Gcc Peephole2
Table of Contents
1. GCC Peephole2
peephole 优化是一种和 arch 相关的 rtl 优化, 它相当于针对 insn patten 的查找替换过程. 例如,假设 arch 支持 inc 指令, 则可以通过一个 peephole 把 `add a0, a0, 1` 替换成 `inc a0`
1.1. define_peephole2
define_peephole2 的格式大约是:
(define_peephole2 [insn-pattern-1 insn-pattern-2 ...] "condition" [new-insn-pattern-1 new-insn-pattern-2 ...] "preparation-statements")
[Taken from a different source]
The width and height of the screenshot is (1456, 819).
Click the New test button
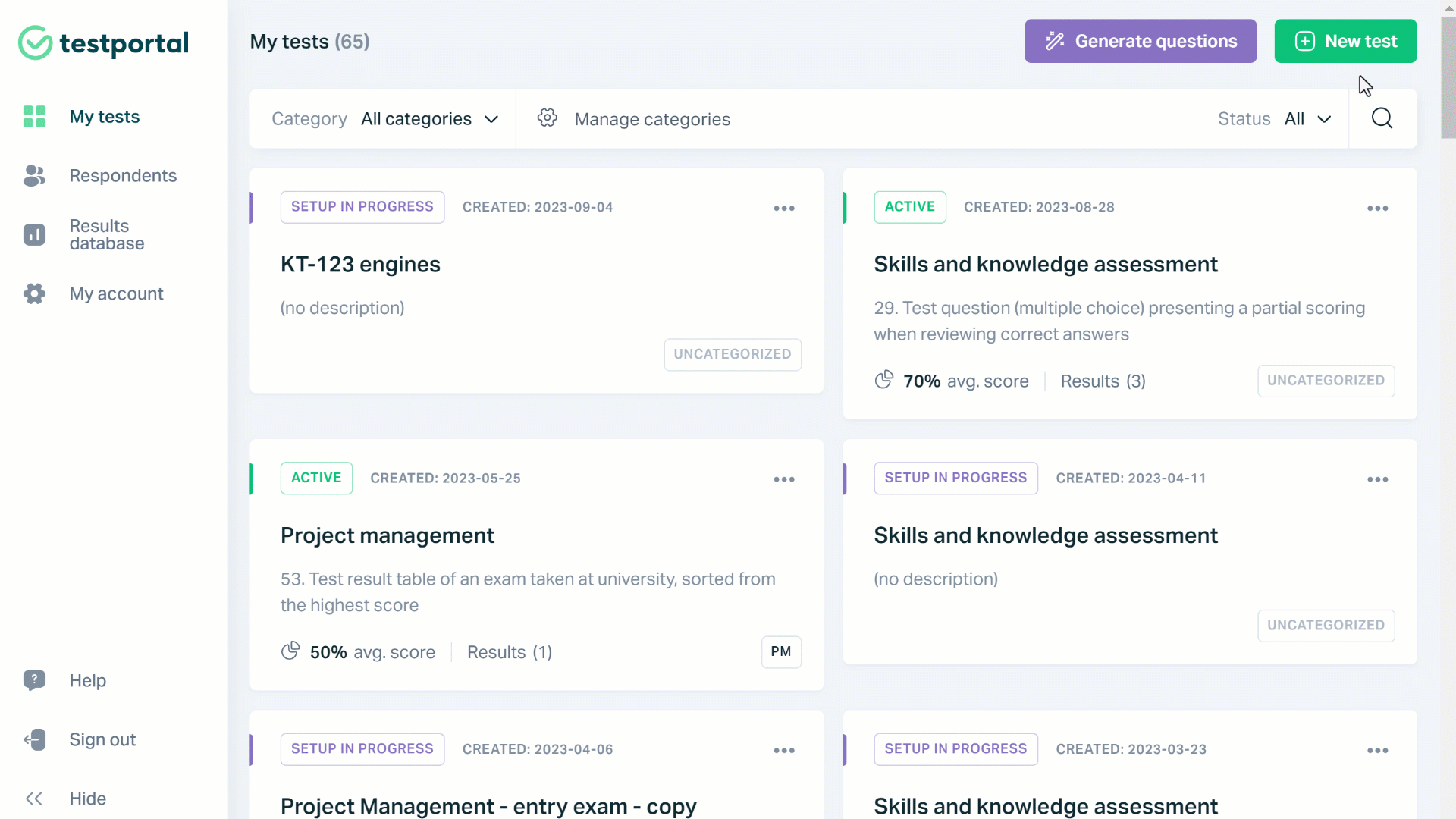1345,41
即扫描一个原始的 insn-pattern, 满足一定 condition 后替换成 new-insn, 替换时可以通过 `preparation-statements` 中的 c 代码对原来的数据做一些处理.
Backlinks
machine desc (GCC Backend > insn selection > machine desc > md 语法 > define_peephole2): define_peephole2
1.2. example
假设希望把 `x<<2` 通过 peephole 修改成 `x*4`
int foo(int x) { int y = 8 * x; return y; }
编译后其 rtl 为:
$> /opt/riscv/bin/riscv64-unknown-linux-gnu-gcc $PWD/test.c -O2 -c -fdump-rtl-peephole2 $> cat test.c.304r.peephole2 ... (insn 6 7 13 2 (set (reg:DI 10 a0) (sign_extend:DI (ashift:SI (reg:SI 10 a0 [76]) (const_int 3 [0x3])))) "/home/sunway/download/b/test.c":3:9 168 {*ashlsi3_extend} (nil)) ...
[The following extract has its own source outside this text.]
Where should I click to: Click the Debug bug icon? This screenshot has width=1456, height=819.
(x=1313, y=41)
希望通过 peephole 把这个 `ashift 3` 修改成 `mult 8`.
但有一个问题:
riscv 的 mul 是 r 指令, 即两个参数都是 reg, 所以 peephole 感觉应该需要写成类似这样:
(define_peephole2 [ (set (match_operand:DI 0 "register_operand") (sign_extend:DI (ashift:SI (match_operand:SI 1 "register_operand") (match_operand 2 "const_int_operand")))) ] "" [ (set (match_operand:DI 3 "register_operand") (sign_extend:DI (match_operand 1))) (set (match_operand:DI 4 "register_operand") (match_operand 2)) (set (match_dup 0) (mult:DI (match_dup 3) (match_dup 4))) ] { operands[2] = GEN_INT (1<<(INTVAL (operands[2]))); })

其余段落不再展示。